The project has issued a “notice to proceed” to its main contractor, McDermott International.
“For all intents and purposes, a notice to proceed is really the final go ahead for us to move into construction,” Scott says.
The $1.6-billion Woodfibre LNG project is being built on the site of a 100-year-old pulp mill near Squamish, B.C. Since 2017, work has been ongoing to clean up contamination, Scott says. The project’s $625-million budget for this year includes $25 million for ongoing remediation.
“We can’t put shovels in the ground to start building until we have finished that contamination cleanup, so that’s the focus for the next 12 to 18 months,” she says. Meanwhile, the project will work to get “a bit of a head start” on detailed engineering.
Major construction is expected in 2023, with “substantial completion” in 2027.
Despite being relatively small, producing 2.1 megatonnes of LNG per year, Woodfibre is expected to make an outsized difference in reducing emissions for its customers in Asia.

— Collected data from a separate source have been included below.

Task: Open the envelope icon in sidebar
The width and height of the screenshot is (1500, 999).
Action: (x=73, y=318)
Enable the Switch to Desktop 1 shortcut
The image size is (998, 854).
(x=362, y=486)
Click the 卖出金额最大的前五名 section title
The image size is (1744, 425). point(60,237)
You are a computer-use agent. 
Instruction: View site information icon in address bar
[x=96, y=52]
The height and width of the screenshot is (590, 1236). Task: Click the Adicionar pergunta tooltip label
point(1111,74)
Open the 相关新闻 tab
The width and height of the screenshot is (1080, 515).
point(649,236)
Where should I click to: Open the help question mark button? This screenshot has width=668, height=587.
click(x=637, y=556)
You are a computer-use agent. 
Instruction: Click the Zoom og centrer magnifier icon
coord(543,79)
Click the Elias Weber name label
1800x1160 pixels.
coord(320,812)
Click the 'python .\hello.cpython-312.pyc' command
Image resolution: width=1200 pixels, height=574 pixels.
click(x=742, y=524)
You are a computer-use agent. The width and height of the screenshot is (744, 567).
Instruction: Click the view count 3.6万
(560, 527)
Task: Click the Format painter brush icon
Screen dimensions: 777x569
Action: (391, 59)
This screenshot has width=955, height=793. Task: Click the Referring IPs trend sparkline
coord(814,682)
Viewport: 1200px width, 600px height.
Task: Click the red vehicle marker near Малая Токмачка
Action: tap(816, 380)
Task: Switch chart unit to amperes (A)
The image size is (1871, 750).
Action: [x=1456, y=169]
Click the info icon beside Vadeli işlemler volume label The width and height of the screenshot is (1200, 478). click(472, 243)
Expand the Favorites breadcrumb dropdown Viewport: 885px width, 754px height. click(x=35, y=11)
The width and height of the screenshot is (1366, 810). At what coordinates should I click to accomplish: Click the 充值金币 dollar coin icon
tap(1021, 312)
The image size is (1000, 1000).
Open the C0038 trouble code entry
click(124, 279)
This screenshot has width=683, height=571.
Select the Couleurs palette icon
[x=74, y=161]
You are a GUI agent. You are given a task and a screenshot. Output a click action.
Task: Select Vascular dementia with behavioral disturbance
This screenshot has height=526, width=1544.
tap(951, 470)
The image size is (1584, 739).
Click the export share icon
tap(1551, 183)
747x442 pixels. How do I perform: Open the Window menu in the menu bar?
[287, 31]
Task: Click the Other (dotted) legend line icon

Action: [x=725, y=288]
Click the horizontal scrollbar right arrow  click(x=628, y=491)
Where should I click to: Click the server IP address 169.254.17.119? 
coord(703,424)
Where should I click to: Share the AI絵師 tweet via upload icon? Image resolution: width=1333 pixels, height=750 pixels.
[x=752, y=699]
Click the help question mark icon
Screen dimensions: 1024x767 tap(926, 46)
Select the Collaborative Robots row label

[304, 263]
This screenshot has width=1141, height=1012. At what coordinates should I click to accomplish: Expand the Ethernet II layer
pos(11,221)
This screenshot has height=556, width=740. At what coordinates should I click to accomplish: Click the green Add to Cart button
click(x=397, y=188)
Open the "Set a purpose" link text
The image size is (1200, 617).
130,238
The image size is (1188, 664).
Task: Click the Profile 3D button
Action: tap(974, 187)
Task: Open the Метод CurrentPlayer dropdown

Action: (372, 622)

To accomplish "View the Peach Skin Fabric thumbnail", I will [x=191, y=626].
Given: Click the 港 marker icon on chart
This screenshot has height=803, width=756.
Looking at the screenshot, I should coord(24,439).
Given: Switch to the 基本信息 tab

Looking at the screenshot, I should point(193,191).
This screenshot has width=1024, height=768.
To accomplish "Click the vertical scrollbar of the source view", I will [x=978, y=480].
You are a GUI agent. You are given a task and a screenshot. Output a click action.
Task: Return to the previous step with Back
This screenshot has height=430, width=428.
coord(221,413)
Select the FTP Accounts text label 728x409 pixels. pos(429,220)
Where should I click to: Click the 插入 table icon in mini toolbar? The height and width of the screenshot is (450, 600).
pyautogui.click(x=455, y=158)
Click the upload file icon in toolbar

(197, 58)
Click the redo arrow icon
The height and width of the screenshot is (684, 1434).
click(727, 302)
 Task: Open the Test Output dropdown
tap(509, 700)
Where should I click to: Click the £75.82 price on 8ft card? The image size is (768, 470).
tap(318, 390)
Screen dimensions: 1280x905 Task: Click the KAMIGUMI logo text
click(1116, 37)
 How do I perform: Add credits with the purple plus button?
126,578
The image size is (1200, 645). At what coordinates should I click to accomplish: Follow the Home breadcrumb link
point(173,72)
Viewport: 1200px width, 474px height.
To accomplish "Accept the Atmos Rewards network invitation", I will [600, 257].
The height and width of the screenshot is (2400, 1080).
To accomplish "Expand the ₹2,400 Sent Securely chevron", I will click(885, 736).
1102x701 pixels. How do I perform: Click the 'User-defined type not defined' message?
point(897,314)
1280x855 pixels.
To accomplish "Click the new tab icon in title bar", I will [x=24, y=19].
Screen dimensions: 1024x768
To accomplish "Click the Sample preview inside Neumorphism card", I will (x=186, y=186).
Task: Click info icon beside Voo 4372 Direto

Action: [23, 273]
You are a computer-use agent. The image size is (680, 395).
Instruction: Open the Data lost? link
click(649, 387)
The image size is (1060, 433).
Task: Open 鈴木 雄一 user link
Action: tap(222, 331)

When used to replace coal-fired electricity, the LNG produced at the Woodfibre facility will reduce 3.5 million tonnes of CO2 equivalent per year, the company says. That means 87.5 megatonnes total over the project’s 25-year lifespan, over 27 times more emissions reduced in Asia than Woodfibre will produce in Canada over the same period.
The project is expected to have the lowest emissions of any LNG plant in the world, even lower than the bar set by the LNG Canada project.
LNG Canada is expected to generate 0.15 percent CO2 emissions per tonne of LNG, less than half the global average of 0.35 percent per tonne, according to a report by Oxford Energy Institute.
The smaller Woodfibre LNG project, powered by low-emissions hydroelectricity, would have an even smaller footprint of 0.032 percent emissions per tonne of LNG, the company says.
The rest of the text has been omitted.